== DATA UNDER STUDY ==
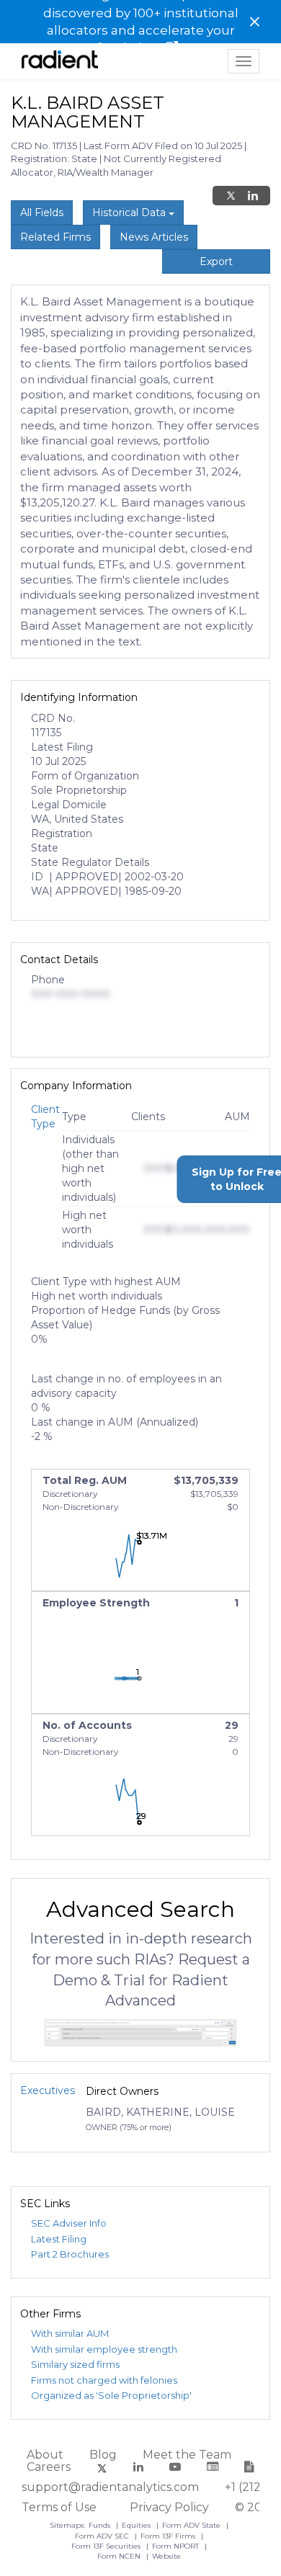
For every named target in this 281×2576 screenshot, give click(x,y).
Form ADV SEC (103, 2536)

--

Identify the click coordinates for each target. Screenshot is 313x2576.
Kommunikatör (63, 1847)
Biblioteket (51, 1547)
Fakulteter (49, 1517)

== PROBLEM STATEMENT ==
Taking the material above, extract exactly and only the lines from the line with "For every named" to the line with "Form ADV SEC (103, 2536)", inclusive of both.

== RESULT FOR THIS EXERCISE ==
For every named target in this 281×2576 screenshot, give click(x,y).
Form ADV SEC (103, 2536)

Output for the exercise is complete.